Two lines mark the range in the entries below: the one holding "Next Festivals (267, 124)" and the one holding "私隱權政策 (665, 328)". Set down those two and all lines between them, exactly.
[Start of Attachment]
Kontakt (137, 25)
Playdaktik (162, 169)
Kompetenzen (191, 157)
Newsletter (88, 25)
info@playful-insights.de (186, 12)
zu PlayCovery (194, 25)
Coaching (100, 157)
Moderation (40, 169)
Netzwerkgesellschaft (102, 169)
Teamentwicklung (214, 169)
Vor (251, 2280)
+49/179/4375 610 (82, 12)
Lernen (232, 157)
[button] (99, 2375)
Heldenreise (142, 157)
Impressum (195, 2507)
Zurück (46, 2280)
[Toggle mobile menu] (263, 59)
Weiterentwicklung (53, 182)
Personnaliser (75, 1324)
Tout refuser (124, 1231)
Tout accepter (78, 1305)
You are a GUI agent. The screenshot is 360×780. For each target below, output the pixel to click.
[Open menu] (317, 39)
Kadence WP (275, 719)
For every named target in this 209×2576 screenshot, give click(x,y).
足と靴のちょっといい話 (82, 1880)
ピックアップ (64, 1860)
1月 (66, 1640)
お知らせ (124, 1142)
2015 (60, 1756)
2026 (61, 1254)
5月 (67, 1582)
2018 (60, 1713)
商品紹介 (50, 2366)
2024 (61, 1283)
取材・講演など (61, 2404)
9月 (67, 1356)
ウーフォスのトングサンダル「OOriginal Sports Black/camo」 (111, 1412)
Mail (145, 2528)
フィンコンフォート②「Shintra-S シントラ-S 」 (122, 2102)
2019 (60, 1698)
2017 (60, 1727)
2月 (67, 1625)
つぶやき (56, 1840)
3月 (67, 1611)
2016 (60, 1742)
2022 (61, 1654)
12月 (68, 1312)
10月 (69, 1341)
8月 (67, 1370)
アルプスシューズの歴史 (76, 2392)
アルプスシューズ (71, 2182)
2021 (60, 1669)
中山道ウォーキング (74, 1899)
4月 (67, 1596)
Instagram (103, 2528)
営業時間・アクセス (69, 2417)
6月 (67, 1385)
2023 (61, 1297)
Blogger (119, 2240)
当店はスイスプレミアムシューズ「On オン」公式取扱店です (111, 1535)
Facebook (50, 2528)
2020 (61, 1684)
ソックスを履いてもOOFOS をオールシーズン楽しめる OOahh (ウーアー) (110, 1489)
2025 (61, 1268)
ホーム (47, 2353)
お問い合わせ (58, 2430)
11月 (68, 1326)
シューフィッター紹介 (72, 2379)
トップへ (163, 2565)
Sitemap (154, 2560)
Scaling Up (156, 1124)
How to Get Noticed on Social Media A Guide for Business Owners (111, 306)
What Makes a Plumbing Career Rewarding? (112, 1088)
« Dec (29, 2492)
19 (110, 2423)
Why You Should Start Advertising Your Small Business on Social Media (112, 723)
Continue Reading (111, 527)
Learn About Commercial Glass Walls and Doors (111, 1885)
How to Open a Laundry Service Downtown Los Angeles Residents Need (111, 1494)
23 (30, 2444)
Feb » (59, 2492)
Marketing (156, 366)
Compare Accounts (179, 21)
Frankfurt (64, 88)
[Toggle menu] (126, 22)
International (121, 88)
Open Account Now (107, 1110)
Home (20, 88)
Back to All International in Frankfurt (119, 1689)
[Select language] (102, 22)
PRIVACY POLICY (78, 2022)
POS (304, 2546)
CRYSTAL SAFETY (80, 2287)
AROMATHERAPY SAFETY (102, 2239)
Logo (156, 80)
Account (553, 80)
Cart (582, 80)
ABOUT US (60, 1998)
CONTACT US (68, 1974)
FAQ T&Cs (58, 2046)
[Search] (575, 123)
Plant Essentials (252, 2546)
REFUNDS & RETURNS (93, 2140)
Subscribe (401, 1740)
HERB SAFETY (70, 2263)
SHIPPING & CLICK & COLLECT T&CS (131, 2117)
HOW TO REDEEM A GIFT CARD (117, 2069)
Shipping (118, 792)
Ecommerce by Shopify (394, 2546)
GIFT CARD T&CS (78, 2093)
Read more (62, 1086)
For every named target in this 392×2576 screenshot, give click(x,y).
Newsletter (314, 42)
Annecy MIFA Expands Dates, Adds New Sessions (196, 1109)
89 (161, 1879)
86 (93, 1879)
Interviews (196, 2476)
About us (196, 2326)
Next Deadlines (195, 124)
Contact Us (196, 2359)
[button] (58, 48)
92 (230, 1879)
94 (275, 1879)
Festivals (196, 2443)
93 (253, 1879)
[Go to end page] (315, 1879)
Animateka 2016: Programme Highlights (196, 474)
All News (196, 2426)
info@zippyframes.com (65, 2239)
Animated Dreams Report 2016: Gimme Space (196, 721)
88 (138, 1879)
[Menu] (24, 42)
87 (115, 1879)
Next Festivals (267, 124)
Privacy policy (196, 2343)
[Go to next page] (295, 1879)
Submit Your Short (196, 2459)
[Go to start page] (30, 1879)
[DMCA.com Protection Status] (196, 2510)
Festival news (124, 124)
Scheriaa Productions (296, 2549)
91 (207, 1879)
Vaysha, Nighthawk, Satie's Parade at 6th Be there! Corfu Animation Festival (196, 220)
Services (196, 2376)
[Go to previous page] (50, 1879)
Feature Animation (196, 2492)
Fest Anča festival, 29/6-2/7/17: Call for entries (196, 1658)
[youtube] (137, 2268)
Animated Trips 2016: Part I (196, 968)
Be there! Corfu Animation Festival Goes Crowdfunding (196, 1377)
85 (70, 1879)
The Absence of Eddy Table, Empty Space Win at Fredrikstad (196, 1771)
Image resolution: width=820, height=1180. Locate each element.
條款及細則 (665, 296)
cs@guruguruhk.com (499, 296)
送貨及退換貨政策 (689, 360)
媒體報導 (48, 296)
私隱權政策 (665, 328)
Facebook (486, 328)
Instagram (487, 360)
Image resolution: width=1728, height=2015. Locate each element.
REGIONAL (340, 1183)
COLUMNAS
[End of Attachment]
Result of the task =
Next Festivals (267, 124)
Privacy policy (196, 2343)
[Go to next page] (295, 1879)
Submit Your Short (196, 2459)
[Go to start page] (30, 1879)
[DMCA.com Protection Status] (196, 2510)
Festival news (124, 124)
Scheriaa Productions (296, 2549)
91 (207, 1879)
Vaysha, Nighthawk, Satie's Parade at 6th Be there! Corfu Animation Festival (196, 220)
Services (196, 2376)
[Go to previous page] (50, 1879)
Feature Animation (196, 2492)
Fest Anča festival, 29/6-2/7/17: Call for entries (196, 1658)
[youtube] (137, 2268)
Animated Trips 2016: Part I (196, 968)
Be there! Corfu Animation Festival Goes Crowdfunding (196, 1377)
85 (70, 1879)
The Absence of Eddy Table, Empty Space Win at Fredrikstad (196, 1771)
Image resolution: width=820, height=1180. Locate each element.
條款及細則 (665, 296)
cs@guruguruhk.com (499, 296)
送貨及退換貨政策 (689, 360)
媒體報導 (48, 296)
私隱權政策 (665, 328)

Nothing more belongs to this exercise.